The middle section details the internal services and data stores and the area on the right-hand side highlights the outputs 
which are available to be viewed or queried against. The different colours denote the data processing category. 

4.3 Services 

4.3.1 Early Warning Detection 

Early warning of disease outbreaks permits health officials to develop timely intervention strategies and can prevent large 
scale crises. The DEFENDER system uses an Early Warning Detection (EWD) methodology which was described in 
a previous work by the authors [^. This uses the EARS syndromic surveillance algorithm to trigger alarms based on 
spikes in symptomatic tweet activity. By applying customised filtering criteria, including removing those alarms with a 
low deviation from the time series median, we are able to produce robust high confidence alarms, as evaluated in |23 |. 
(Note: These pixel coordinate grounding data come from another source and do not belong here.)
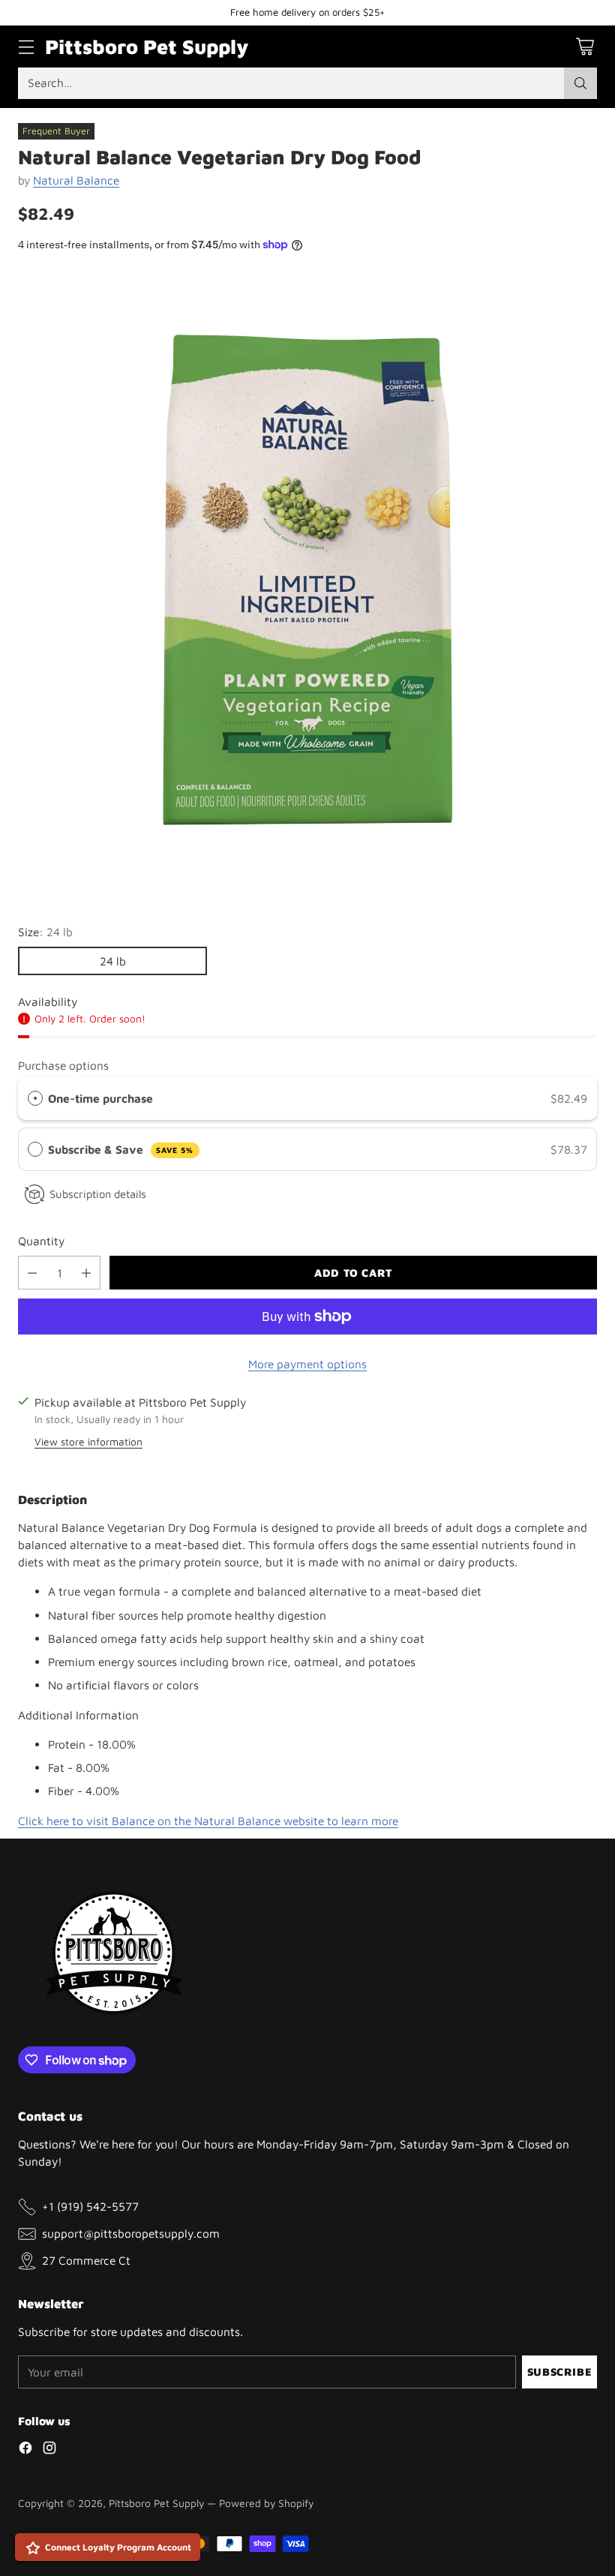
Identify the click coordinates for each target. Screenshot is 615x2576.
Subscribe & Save (121, 1149)
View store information (88, 1442)
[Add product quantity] (86, 1272)
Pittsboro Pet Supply (156, 2503)
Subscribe (559, 2371)
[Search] (580, 83)
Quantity (41, 1240)
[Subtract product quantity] (32, 1272)
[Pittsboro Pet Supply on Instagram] (49, 2450)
4.3.2 Situational Awareness 

The situational awareness module provides additional context to a reported health outbreak alarm. This could be used by 
a public health official to determine the cause, location and importance of the alarm. We use the tweets associated with 
an alarm (those that match the alarm keyword and originate from the same location and time) in order to generate the 
situational awareness report. We use the TNT algorithm, developed for this system and described in |23| . to extract terms 
which are specific to the event rather than the baseline of symptomatic tweets from the area. These terms potentially 
describe the event and can be used to retrieve relevant news articles and rank the tweets which best summarise the event. 
Additionally we also extract hashtags used by more than one user, frequent terms and geo-coordinates from the alarm 
tweet set. This event metadata is stored as part of the event along with the tweets from which they were extracted. When 
relevant news is found the article metadata and text is also stored as part of the linked health event. A system user can 
then query the event database for symptomatic events or use a front-end to provide a visual summary of a specific event. 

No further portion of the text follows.